Consigne donnée a: Pour chacune des affirmations (i), (ii) et (iii), dites si elle est conforme à l'extrait sur la sagesse de Dieu, en répondant par oui ou par non et en citant mot pour mot le passage qui tranche. (i) La sagesse de Dieu manifestée dans la croix contredit la sagesse humaine authentique. (ii) Les croyants reçoivent cette sagesse, qui leur donne accès au mystère de Dieu. (iii) Saint Paul présente le Christ crucifié comme puissance de Dieu et sagesse de Dieu.
··· Extrait ···
Dans le Nouveau Testament, saint Paul dit que le Christ crucifié est « puissance de Dieu et sagesse de Dieu » (1Co 1,18-25). Les croyants, eux qui ont « la pensée du Christ » (1Co 2,16), reçoivent cette sagesse et elle donne accès au « mystère de Dieu » (1Co 2,1-2). Il est important de noter que, si la sagesse paradoxale de Dieu manifestée dans la croix contredit « la sagesse du monde », elle ne contredit cependant pas la sagesse humaine authentique. Au contraire, elle la transcende et l’accomplit de façon imprévisible.
··· Entrées affichées ···
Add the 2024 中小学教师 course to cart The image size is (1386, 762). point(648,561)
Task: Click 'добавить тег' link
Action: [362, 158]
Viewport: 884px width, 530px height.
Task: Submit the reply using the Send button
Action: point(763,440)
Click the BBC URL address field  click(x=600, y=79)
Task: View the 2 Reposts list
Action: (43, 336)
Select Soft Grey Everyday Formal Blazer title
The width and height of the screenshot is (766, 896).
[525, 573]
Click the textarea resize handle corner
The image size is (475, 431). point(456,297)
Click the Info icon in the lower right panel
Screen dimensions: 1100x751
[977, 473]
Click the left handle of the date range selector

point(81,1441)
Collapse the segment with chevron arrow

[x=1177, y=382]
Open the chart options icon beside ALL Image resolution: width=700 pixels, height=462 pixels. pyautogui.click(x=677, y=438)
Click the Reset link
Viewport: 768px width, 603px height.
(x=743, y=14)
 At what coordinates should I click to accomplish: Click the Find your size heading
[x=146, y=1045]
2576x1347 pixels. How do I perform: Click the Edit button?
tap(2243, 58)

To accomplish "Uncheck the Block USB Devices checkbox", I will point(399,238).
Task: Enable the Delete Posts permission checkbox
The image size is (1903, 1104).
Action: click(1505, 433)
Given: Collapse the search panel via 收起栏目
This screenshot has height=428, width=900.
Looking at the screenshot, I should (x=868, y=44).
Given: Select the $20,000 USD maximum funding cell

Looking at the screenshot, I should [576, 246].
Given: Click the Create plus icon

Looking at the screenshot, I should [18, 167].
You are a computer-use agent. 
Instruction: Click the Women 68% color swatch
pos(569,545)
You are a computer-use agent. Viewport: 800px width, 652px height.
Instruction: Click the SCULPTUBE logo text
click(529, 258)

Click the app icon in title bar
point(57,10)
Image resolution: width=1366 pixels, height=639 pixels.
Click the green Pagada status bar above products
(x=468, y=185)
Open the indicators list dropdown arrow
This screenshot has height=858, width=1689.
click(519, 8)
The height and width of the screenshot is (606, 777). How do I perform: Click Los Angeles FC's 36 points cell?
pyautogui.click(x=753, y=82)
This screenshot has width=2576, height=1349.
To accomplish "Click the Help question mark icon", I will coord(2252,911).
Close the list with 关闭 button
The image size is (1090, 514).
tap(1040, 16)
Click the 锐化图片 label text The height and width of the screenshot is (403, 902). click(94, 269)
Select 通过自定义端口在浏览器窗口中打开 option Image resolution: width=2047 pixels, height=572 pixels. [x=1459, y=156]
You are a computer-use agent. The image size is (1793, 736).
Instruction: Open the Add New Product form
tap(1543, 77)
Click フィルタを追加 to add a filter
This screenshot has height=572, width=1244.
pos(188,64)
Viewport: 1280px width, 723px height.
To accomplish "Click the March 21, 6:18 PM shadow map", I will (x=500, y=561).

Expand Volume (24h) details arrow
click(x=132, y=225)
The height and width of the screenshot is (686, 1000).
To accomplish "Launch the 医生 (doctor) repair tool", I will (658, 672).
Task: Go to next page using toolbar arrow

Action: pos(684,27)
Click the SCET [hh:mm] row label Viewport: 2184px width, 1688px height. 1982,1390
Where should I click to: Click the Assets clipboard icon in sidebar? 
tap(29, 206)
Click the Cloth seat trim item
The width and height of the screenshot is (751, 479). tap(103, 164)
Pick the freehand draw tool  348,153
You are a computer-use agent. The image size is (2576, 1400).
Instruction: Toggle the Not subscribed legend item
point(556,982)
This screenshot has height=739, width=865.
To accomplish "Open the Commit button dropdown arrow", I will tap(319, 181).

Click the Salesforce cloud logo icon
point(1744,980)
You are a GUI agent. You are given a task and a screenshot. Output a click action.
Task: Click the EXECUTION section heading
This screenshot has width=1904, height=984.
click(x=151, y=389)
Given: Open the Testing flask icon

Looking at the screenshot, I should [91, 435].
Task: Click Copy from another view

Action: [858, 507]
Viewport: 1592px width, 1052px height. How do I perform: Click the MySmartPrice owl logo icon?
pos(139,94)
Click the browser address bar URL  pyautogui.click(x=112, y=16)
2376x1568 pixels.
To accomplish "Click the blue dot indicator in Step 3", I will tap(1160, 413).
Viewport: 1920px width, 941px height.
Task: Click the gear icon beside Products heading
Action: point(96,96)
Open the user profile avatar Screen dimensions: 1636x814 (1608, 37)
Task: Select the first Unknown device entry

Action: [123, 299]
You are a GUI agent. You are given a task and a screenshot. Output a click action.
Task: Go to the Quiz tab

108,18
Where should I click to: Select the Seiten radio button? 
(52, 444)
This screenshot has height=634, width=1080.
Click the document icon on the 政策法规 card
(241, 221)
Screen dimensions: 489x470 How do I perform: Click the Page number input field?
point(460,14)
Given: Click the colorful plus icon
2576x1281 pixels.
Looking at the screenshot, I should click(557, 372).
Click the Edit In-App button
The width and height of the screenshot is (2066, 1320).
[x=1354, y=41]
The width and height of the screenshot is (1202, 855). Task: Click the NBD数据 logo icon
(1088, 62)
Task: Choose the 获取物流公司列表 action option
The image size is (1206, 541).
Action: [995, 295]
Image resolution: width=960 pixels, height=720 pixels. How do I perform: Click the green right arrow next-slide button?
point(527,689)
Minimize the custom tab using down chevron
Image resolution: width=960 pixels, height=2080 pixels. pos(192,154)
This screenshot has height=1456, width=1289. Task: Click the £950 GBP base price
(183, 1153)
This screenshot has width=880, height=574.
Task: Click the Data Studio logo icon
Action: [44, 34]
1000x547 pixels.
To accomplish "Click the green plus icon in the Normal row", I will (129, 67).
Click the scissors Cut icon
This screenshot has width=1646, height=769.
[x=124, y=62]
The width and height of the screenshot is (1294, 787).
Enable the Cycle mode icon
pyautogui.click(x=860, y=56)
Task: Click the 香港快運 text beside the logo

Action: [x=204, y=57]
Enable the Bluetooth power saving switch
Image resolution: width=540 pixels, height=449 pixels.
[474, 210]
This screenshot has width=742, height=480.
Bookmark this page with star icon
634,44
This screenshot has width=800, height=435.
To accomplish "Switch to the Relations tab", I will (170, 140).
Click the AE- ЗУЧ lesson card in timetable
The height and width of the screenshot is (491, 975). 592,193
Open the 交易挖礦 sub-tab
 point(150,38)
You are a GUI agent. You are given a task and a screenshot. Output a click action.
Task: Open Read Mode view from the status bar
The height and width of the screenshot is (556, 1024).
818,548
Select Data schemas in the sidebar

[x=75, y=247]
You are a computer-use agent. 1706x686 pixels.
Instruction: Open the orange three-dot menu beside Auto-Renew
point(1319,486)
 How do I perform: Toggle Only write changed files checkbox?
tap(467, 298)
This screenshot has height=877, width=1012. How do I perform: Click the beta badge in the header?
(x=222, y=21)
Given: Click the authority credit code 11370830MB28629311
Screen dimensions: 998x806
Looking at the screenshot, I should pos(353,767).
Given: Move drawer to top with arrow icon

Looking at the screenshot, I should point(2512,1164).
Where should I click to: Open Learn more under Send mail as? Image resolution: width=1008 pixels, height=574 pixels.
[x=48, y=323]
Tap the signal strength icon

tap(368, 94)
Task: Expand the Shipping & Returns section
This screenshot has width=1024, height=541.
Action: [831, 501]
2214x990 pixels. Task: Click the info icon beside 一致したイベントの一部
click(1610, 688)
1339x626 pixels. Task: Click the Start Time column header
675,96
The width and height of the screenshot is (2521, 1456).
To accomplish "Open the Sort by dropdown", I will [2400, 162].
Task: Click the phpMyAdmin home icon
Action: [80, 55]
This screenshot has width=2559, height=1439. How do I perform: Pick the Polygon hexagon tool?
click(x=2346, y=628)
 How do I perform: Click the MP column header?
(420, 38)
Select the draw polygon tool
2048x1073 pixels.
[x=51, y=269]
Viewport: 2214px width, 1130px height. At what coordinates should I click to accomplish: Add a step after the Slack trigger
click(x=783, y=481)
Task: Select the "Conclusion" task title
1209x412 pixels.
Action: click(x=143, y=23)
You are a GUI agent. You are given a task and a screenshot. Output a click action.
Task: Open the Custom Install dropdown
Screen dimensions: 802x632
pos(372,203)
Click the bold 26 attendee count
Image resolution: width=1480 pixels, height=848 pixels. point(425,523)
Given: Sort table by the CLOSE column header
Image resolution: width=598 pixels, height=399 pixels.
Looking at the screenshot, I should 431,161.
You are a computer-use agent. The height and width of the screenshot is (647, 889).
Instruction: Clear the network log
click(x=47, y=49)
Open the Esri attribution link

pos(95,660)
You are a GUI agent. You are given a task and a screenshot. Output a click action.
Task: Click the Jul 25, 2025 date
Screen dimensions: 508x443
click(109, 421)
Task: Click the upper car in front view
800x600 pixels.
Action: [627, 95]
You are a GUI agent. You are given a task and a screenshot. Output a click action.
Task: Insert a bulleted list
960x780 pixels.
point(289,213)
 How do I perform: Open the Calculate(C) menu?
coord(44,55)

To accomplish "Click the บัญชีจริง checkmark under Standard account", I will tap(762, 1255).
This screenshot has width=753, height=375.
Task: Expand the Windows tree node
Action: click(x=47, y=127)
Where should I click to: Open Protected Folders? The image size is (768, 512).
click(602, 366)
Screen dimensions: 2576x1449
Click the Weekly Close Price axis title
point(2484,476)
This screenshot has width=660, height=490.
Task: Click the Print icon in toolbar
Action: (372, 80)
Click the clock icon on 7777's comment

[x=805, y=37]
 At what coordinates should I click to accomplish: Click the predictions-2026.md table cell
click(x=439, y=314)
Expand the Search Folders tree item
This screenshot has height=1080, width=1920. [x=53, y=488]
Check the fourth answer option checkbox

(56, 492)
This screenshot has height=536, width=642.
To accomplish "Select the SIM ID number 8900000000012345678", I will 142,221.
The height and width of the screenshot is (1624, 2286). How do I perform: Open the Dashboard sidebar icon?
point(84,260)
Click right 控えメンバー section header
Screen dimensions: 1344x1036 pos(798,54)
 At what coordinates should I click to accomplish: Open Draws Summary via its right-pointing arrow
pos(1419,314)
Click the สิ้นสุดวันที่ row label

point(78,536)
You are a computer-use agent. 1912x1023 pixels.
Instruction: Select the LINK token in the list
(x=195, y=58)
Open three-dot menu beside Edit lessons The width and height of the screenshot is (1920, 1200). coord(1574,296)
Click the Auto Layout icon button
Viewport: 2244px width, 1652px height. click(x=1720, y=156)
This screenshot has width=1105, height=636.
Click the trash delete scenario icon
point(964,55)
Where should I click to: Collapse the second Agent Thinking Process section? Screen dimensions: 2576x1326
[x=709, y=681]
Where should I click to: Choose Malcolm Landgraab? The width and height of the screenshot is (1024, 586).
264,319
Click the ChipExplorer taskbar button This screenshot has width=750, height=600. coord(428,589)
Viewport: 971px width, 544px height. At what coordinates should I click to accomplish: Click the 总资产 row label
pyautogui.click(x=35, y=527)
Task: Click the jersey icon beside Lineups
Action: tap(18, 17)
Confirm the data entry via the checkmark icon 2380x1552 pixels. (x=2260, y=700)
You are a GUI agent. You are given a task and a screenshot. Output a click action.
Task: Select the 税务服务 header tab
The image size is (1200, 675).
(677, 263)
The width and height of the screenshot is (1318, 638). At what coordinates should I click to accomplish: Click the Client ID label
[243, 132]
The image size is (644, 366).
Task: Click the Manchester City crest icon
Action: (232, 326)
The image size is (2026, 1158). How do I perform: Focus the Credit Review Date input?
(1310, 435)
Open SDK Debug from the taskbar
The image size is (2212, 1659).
···
Consigne donnée b: Recopiez telles quelles les lignes des entrées enregistrées, en commençant par celle qui contient « Given: Click the colorful plus icon » et en terminant par celle qui contient « Action: [995, 295] », ces deux lignes comprises.

Réponse rédigée a:
(i) Non : « elle ne contredit cependant pas la sagesse humaine authentique »
(ii) Oui : « reçoivent cette sagesse et elle donne accès au « mystère de Dieu » »
(iii) Oui : « saint Paul dit que le Christ crucifié est « puissance de Dieu et sagesse de Dieu » »

Réponse rédigée b:
Given: Click the colorful plus icon
2576x1281 pixels.
Looking at the screenshot, I should click(557, 372).
Click the Edit In-App button
The width and height of the screenshot is (2066, 1320).
[x=1354, y=41]
The width and height of the screenshot is (1202, 855). Task: Click the NBD数据 logo icon
(1088, 62)
Task: Choose the 获取物流公司列表 action option
The image size is (1206, 541).
Action: [995, 295]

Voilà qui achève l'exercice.